TEXTE EXTRAIT:
Le Wonder Woman de Patty Jenkins avait de quoi trembler en arrivant dans les salles obscures, tant le DC Extended Universe initié par Man of Steel en 2013 semblait lentement agoniser depuis le dernier très moyen Suicid Squad. Quatrième film de ce feuilleton blockbusterisé, certains l'attendaient comme le sauveur, d'autre scrutaient la catastrophe au box-office. Verdict ?
Des débuts laborieux, certes, qui remuent les bons vieux clichés du genre et semblent au départ ne rien promettre de novateur au spectateur. Heureusement, ce rythme et cette impression s'évaporent bien vite pour permettre à la genèse d'une guerrière amazonienne boudée depuis bien trop longtemps par le grand écran de se mûrir dans une structure narrative convaincante ; pour enchaîner ensuite vers le reste de son histoire dans une progression intéressante. De Themyscira, Diana bascule dans notre monde, avec tout le chaos et la confusion que cela peut supposer. Le film mise sur une sentimentalité archi déjà-vue (l'amour triomphe de tout, même de la guerre) mais qui maintient un certain impact même au milieu des séquences d'action explosives et imposantes (la genèse des Amazones sous forme de fresque vivante, ou même le combat final en sont deux exemples parmi tant d'autres) ; portées par une Gal Gadot impeccable, et possédant cette fois-ci bien plus de matière à développer son personnage que lors de son caméo forcé de Batman v Superman : L'Aube de la justice. L'amour et la paix, le sacrifice et le courage : il pourrait paraître facile de prêcher, mais en dépit de mineures erreurs d'écriture le récit devient rarement ennuyeux. La vision de Jenkins sur ce genre du film de super-héroïne incorporé au contexte de guerre meurtrière n'omet aucunement la terreur et la destruction massive qu'il suppose, et par dessus tout elle échappe singulièrement aux limites des clichés du super-héros voulant faire valoir son humanité. L'humanité de Diana Prince est ici retranscrite par Gadot avec un vrai jeu d'actrice, quelque chose qu'elle ne perd jamais de vue même lorsque son personnage est confronté au mal. Naïve les trois quarts du film, sa sagesse n'en ressortira que solide et authentique. Mention honorable également à Chris Pine en Steve Trevor, avec qui Gadot partage une alchimie étonnamment harmonieuse. C'est le premier film de DC depuis très longtemps qui ramène au premier plan de son histoire une telle distinction viscérale (le lien qui les unit ne ressemble aucunement à celui qui unissait Loïs Lane et Superman deux films précédents ; il paraît plus fragile mais également plus sensé), doublée d'une extravagance visuelle qui regorge de cœur et de raison.

TÂCHES À RÉALISER:
(1) Citez le passage de la critique de Wonder Woman qui commence par les mots contenant « Le Wonder Woman » et se termine par « box-office. Verdict ? ».
(2) Selon la critique de Wonder Woman, quel acteur incarne Steve Trevor ?

EXTRAIT DE DONNÉES:
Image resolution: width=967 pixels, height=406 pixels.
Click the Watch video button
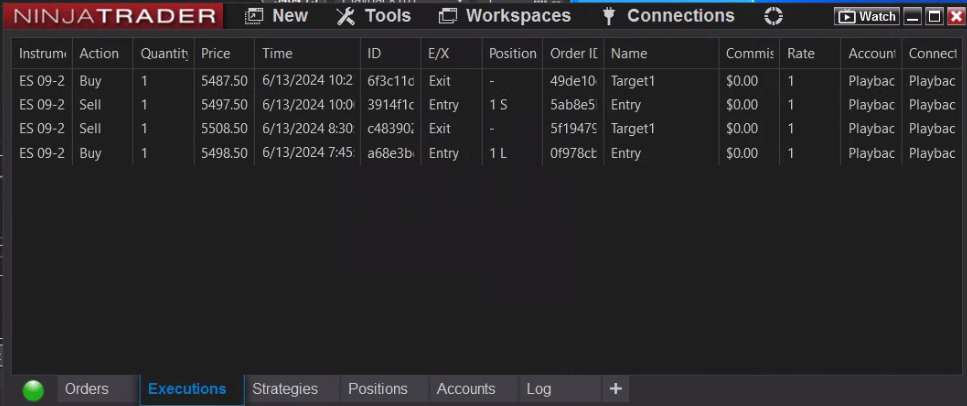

VOS RÉPONSES:
(1)
Le Wonder Woman de Patty Jenkins avait de quoi trembler en arrivant dans les salles obscures, tant le DC Extended Universe initié par Man of Steel en 2013 semblait lentement agoniser depuis le dernier très moyen Suicid Squad. Quatrième film de ce feuilleton blockbusterisé, certains l'attendaient comme le sauveur, d'autre scrutaient la catastrophe au box-office. Verdict ?

(2) Chris Pine.